• [Task objective]
Every line of the data that contains the string "agent" must be copied.

Saved data entries
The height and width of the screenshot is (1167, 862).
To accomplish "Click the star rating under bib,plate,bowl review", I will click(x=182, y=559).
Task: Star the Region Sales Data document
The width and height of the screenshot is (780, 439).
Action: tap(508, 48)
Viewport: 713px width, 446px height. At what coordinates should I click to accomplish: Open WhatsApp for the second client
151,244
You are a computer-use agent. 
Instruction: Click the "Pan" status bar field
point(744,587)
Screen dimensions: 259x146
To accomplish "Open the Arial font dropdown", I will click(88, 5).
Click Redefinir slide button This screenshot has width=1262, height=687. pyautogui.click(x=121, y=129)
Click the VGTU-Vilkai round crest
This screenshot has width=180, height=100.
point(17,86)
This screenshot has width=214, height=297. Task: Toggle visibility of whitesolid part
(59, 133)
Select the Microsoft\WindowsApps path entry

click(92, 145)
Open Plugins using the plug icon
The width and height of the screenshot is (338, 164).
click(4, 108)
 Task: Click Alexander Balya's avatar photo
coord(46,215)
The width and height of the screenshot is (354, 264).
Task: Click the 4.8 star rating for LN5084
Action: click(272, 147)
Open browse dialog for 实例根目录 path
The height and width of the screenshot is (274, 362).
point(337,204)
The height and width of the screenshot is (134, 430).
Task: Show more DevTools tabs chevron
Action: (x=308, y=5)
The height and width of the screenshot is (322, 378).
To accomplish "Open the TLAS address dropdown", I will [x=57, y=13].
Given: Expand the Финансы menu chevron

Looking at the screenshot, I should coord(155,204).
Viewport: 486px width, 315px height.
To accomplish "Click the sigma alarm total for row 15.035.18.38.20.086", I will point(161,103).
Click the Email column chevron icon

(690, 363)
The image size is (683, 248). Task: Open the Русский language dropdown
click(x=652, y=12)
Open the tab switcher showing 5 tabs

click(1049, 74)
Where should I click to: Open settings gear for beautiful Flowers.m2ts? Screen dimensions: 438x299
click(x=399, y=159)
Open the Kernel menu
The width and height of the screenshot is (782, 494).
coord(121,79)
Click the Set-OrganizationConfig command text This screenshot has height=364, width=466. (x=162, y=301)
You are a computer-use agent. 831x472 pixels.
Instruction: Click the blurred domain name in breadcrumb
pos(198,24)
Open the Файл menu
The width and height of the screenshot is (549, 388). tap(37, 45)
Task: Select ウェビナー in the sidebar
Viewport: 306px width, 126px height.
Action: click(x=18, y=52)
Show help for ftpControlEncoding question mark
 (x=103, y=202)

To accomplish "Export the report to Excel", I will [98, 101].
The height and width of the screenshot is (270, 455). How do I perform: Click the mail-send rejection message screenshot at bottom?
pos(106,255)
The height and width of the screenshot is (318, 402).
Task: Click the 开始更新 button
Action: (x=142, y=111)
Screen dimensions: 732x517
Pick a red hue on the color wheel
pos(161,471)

• [Written response]
You are a computer-use agent. 
You are a computer-use agent. 831x472 pixels.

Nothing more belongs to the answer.